Excerpted text ▸
════════════════

Gruner + Jahr is one of eight corporate divisions of Bertelsmann. The annual financial statements are included in the consolidated financial statements, and not separately published. In the 2020 business year, Gruner + Jahr achieved sales of 1.1 billion euros. Gruner + Jahr owns companies and hold equity participation in several companies in Germany and abroad, including Prisma Media, for example.

== Products and services ==
=== Magazines ===
The most important German-language magazines of Gruner + Jahr in terms of popularity and scope are Brigitte, Capital, Eltern, Eltern family, Essen & Trinken, Essen & Trinken für jeden Tag, National Geographic Deutschland, P.M. Magazin, Schöner Wohnen, and Stern. Since 2013, all publications from Gruner + Jahr have been clustered into eight units called "Communities of Interest." Both print and digital cross-media content is created there.

=== Digital brands ===
In the last few years, Gruner + Jahr has significantly increased its digital activities. Sales in the digital field have experienced exceptional growth over the past years. In its core markets, digital sales account for more than a third of total sales. Gruner + Jahr invests not only in its own platforms but also in the services of third parties: For example, a start-up fund was launched in 2015, and in 2016, an online shop was created under the Schöner Wohnen brand. The ad-tech company AppLike, established in 2016, was spun off in 2017 thanks to its strong growth.

════════════════

Work request 1 ▸
Decide whether each statement below agrees with the text about Gruner + Jahr, answering yes or no and quoting the words of the text that settle it: (a) Gruner + Jahr publishes its annual financial statements separately. (b) Gruner + Jahr's sales in the 2020 business year were 1.1 billion euros. (c) AppLike was founded in 2015.
Work request 2 ▸
Copy the passage of the text about Gruner + Jahr between "Gruner + Jahr is" and "Media, for example.", inclusive.

Data section ▸
════════════════

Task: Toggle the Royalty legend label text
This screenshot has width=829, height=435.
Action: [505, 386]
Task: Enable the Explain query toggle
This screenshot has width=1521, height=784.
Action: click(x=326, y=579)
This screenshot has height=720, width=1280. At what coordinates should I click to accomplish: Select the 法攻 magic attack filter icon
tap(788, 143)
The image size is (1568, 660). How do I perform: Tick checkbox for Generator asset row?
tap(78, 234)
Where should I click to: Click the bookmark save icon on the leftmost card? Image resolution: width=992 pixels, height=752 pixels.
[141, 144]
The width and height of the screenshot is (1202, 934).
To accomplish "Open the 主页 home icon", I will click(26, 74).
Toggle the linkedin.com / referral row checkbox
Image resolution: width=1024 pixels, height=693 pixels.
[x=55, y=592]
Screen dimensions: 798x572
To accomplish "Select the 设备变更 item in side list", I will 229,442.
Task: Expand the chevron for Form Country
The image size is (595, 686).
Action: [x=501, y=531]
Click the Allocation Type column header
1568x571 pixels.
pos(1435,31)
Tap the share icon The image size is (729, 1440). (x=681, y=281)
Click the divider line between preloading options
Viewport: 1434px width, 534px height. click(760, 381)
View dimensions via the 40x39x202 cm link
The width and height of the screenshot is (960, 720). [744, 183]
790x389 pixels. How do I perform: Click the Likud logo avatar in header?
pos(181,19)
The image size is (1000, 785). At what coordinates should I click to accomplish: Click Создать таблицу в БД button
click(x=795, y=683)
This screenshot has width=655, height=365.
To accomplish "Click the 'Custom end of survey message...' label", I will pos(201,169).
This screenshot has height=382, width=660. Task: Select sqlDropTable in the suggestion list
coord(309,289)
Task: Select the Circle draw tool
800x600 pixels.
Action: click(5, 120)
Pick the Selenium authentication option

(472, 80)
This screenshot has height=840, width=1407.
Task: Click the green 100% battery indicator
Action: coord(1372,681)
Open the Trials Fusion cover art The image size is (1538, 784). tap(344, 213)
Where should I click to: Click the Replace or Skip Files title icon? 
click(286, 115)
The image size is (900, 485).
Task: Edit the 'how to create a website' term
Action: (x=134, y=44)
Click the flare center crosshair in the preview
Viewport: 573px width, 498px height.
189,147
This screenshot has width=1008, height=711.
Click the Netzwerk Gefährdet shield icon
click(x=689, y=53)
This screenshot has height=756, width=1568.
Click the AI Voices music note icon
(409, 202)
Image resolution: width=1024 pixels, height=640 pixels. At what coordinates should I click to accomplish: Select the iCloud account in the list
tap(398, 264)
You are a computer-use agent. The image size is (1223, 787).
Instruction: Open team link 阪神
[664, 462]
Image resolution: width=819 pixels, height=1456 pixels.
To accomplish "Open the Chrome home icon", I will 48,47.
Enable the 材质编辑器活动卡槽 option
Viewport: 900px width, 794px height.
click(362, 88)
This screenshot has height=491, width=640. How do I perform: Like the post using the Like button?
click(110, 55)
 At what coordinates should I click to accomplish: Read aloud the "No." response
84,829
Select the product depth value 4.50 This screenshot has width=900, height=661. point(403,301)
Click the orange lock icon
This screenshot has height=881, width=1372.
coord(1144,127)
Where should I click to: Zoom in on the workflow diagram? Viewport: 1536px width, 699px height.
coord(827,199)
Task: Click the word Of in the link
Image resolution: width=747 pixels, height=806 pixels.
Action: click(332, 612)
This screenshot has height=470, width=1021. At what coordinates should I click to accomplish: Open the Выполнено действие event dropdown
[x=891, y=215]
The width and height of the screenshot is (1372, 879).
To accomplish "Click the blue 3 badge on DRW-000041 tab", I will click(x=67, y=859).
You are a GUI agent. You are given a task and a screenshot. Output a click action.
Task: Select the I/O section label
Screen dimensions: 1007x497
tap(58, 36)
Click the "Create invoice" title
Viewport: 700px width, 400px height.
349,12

════════════════

Exercise result 1 ▸
(a) No: "The annual financial statements are included in the consolidated financial statements, and not separately published."
(b) Yes: "In the 2020 business year, Gruner + Jahr achieved sales of 1.1 billion euros."
(c) No: "The ad-tech company AppLike, established in 2016"

Exercise result 2 ▸
Gruner + Jahr is one of eight corporate divisions of Bertelsmann. The annual financial statements are included in the consolidated financial statements, and not separately published. In the 2020 business year, Gruner + Jahr achieved sales of 1.1 billion euros. Gruner + Jahr owns companies and hold equity participation in several companies in Germany and abroad, including Prisma Media, for example.